━━━ MATERIAL PROVIDED
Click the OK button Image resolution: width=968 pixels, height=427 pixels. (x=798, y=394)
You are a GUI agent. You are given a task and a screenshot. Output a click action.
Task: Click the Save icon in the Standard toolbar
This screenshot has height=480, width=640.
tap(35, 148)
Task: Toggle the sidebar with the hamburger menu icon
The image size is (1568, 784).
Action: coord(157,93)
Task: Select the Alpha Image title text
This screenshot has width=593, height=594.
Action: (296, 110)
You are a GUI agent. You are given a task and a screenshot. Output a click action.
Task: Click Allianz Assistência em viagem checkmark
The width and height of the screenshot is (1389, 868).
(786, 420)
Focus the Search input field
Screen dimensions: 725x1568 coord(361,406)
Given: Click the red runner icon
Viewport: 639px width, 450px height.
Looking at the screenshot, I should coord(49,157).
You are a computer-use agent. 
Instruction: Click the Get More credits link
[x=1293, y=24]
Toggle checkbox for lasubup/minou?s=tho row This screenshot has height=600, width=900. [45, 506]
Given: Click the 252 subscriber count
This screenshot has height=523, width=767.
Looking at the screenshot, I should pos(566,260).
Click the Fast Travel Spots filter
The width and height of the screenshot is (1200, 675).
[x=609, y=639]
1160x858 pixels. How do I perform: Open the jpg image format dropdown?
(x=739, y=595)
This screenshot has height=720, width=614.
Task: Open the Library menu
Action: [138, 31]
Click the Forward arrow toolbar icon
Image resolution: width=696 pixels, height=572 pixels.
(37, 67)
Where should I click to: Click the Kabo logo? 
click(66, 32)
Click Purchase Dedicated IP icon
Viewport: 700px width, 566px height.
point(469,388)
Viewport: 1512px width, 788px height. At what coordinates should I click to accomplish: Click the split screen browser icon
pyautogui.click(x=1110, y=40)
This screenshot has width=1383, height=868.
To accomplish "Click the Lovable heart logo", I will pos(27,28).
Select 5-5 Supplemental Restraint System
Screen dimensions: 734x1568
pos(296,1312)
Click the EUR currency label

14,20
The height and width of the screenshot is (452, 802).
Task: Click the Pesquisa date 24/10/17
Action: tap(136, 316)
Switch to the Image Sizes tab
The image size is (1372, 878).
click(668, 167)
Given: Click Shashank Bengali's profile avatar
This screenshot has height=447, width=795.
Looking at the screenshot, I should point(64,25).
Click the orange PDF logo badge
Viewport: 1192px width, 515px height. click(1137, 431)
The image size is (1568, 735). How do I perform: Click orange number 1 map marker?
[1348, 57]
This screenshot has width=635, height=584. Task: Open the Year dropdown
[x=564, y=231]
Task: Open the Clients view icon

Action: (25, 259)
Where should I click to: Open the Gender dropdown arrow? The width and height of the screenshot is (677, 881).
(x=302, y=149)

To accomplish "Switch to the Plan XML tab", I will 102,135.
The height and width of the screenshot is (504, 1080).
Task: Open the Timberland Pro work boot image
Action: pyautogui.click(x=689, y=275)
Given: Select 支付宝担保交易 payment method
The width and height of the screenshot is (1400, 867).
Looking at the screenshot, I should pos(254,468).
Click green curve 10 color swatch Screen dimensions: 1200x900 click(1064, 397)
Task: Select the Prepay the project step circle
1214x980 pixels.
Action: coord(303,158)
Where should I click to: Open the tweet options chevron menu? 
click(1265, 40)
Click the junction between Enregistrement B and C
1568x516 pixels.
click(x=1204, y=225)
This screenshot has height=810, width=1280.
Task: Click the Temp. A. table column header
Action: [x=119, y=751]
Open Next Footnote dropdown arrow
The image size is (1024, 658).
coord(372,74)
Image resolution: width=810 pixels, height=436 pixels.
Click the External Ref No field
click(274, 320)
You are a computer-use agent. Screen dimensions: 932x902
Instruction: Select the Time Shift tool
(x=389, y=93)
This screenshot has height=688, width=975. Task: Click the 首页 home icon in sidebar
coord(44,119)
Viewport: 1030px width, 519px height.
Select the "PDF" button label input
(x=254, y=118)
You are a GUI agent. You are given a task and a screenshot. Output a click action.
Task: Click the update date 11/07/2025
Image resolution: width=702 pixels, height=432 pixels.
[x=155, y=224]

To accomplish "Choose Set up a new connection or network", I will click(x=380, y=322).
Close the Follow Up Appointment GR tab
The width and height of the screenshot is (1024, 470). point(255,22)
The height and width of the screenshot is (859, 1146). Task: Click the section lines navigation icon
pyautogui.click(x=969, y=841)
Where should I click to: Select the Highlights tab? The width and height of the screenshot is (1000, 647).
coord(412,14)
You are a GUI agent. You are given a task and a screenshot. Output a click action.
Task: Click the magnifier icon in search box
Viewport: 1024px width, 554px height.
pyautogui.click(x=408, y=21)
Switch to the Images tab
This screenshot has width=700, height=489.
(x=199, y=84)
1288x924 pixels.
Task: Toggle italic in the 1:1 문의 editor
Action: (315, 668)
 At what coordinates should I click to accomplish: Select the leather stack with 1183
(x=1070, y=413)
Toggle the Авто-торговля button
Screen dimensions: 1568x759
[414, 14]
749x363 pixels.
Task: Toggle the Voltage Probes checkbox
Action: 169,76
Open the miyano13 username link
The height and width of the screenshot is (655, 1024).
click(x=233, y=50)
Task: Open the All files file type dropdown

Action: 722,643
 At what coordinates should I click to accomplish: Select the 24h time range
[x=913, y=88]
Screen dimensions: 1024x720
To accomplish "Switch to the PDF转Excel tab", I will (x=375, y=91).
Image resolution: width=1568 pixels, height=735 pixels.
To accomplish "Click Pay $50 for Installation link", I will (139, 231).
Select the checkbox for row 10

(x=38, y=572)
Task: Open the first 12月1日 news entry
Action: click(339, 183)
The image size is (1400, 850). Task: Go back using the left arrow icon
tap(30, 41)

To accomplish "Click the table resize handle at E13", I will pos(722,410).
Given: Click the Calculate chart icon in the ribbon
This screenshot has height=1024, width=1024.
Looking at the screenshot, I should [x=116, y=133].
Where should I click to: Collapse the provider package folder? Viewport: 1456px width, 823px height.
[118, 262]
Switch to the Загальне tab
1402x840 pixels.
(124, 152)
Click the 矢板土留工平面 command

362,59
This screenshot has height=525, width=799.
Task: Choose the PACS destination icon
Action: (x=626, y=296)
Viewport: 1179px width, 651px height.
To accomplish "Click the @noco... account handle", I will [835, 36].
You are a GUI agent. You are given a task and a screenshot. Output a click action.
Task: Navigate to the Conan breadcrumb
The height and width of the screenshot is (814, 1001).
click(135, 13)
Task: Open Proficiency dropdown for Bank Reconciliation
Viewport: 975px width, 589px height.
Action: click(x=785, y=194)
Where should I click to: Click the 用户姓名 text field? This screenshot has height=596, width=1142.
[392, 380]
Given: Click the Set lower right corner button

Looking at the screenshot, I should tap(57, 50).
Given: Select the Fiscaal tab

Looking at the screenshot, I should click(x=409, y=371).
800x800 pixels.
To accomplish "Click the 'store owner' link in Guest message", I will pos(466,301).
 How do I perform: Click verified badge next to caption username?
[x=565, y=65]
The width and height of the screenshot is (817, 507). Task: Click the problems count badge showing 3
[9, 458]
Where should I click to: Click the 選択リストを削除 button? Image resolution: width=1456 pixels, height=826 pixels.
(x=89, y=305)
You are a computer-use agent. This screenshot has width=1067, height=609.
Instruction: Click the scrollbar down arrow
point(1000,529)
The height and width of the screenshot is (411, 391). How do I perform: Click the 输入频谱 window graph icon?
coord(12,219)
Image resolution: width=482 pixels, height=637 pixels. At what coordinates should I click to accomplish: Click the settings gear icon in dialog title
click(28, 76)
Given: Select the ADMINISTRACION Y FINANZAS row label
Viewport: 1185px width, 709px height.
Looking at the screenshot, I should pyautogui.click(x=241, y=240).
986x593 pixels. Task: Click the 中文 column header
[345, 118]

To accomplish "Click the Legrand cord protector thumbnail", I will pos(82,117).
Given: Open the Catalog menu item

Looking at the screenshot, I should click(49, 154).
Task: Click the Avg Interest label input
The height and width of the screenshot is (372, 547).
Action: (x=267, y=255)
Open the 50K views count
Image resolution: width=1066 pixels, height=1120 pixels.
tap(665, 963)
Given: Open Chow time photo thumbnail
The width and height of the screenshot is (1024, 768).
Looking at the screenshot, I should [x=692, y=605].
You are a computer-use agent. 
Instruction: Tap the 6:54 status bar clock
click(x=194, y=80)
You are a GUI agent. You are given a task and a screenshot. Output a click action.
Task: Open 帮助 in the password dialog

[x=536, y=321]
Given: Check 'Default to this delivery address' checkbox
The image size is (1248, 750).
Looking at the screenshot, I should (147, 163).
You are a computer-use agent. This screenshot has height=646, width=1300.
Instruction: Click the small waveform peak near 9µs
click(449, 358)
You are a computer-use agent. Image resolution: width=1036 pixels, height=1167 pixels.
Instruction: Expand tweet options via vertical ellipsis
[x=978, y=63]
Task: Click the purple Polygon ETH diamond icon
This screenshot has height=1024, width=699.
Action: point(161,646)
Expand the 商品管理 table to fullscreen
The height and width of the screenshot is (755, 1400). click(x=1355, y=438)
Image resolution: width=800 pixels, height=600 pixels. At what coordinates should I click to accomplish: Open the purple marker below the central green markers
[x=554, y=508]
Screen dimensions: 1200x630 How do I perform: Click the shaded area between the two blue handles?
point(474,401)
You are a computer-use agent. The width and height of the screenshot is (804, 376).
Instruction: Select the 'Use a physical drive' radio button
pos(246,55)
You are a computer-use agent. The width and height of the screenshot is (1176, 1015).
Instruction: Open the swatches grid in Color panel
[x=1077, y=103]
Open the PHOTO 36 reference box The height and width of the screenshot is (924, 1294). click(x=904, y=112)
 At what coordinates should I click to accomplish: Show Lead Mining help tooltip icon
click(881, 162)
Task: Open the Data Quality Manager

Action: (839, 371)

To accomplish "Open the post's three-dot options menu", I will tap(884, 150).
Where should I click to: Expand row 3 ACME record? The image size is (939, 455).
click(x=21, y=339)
━━━━━━
## TASK TO COMPLETE:
Provide a count of the lines in the data above that include the word "thumbnail", stating the number alone.

## TASK ANSWER:
2